Es half alles nichts.
Der bleiche Jüngling blieb im Bett, verweigerte seinen Dienst als Packer und schämte sich weiter.
Wir mussten einen Packer suchen, der sich nicht schämte.
Und einen solchen fanden wir dann auch.
Diesmal war es Frau Knopf, die mir aus der Verlegenheit helfen konnte. Unser Budget für Stelleninserate war schon längst überschritten. Das wusste auch Frau Knopf, weshalb sie sich selbst auf die Suche nach einem Packer und sich dadurch bleibende Verdienste um das Fortbestehen unseres Verlagsunternehmens machte.

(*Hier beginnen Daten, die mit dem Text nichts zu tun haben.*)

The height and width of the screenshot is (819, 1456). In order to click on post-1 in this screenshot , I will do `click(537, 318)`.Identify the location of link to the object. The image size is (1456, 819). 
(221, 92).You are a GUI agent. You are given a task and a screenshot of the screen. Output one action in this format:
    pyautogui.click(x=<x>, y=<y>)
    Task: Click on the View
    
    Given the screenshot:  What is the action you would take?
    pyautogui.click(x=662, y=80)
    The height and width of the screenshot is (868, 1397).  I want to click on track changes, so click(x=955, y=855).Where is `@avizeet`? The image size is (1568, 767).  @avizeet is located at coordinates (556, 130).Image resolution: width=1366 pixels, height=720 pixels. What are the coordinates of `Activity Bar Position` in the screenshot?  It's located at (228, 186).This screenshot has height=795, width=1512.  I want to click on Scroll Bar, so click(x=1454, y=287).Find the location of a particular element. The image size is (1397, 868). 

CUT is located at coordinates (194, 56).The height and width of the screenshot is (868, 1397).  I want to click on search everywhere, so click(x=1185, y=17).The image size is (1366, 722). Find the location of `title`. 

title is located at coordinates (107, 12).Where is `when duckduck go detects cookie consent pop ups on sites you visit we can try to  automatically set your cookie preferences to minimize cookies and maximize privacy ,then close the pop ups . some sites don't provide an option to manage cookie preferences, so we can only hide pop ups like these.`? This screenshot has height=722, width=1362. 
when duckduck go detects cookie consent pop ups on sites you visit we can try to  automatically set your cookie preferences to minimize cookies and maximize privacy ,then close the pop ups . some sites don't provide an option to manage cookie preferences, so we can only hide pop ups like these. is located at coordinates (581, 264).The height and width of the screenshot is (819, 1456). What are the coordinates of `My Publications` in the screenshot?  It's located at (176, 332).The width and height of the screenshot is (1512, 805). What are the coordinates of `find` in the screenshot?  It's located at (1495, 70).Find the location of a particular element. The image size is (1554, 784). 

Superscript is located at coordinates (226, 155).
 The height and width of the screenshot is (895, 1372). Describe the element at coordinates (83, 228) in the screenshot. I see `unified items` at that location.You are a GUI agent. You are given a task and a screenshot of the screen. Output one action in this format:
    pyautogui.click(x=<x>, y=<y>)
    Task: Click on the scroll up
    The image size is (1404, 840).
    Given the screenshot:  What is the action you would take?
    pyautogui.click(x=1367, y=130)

Es war ein strahlender Sommermorgen, der trotz dem schattenspendenden Laub vor den Fenstern unseres Gärtnerhäuschens heiß, sehr heiß zu werden versprach. Als ich zur Arbeit kam – ich musste, um in mein Zimmer im oberen Stockwerk zu gelangen, durch das Büro von Frau Knopf –, saß auf ihrem Tisch mit untergezogenen Beinen eine schlanke Jünglingsgestalt mit lockigem, Haar und schwarzen Backenbärtchen, einem Halbgott der griechischen Sagenwelt an Ausdruck und Haltung nach unähnlich. Frau Knopf eilte auf mich zu, kaum dass sie die Tür sich öffnen sah, bereit, mich aufzufangen, falls das göttliche Bild mich derart in Verzückung versetzen sollte, dass ich vom Anblick überwältigt, zu taumeln beginnen würde. Das Götterbild lächelte mich kindlich unschuldig an, doch, obwohl sein Blick etwas naiv Umwerfendes an sich hatte, blieb ich aufrecht stehen.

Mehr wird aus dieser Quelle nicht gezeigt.